On the second floor of a wide colonial at 2810 Isabella Street in the Third Ward sits the "library," which also doubles as Sye's home. He moved in only two months ago.

At the top of a flight of stairs, black-and-white promotional photos of R&B stars of yesterday and today greet you. And that's the thing about this library. While it is dedicated to preserving the legacy of all Texas musicians/artists, it tends to lean greatly toward R&B and gospel acts. Not that Texas hasn't produced its share of these performers, but it hasn't churned out so many that a Third Ward house actually tips in one direction from the weight of its PR photos and miscellanea (e.g., Conrad Johnson's 1964 check from Peacock Records owner Don Roby in the amount of $51.25, sheet music and lyrics to Bobby Bland's "The Whole Town," written by Joe Scott, photos of Grady Gaines, Zero Point and Erykah Badu, and bluesman Joe Hughes' actual red Montanya strat knockoff).

Once inside, a 15-by-20-foot hardwood floor lends a little necessary sterility to what should be a serious working environment. It's a library, after all. The plush gray couch, modern reading chairs, swanky lamps, computer terminal and standing bookshelf lightly sprinkled with a handful of books, however, suggest somebody's private space. See, while a music scholar is researching the harmonic tendencies of Hughes' guitar solos in one room, 65-year-old library president and director Sye could be taking a nap in another.

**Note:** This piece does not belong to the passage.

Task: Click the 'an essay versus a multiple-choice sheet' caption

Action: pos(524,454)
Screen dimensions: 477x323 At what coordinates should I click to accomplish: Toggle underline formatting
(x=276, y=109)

His bedroom -- "off limits to the general public," says Sye -- is directly around the corner from the listening room, Sye's makeshift office, where the library director also conducts the daily business of being a newspaper reporter.

Sye freelances for The Informer, The Defender and occasionally the Houston Chronicle. That's how he has been getting by these past few decades and how he has been supporting this endeavor since its inception in 1997.

Though he has been back and forth and back from L.A. to Dallas to Houston his entire life, he has been in Houston since 1994 and plans to stay here. For good. A call from one of Sye's three children five years ago spurred the move.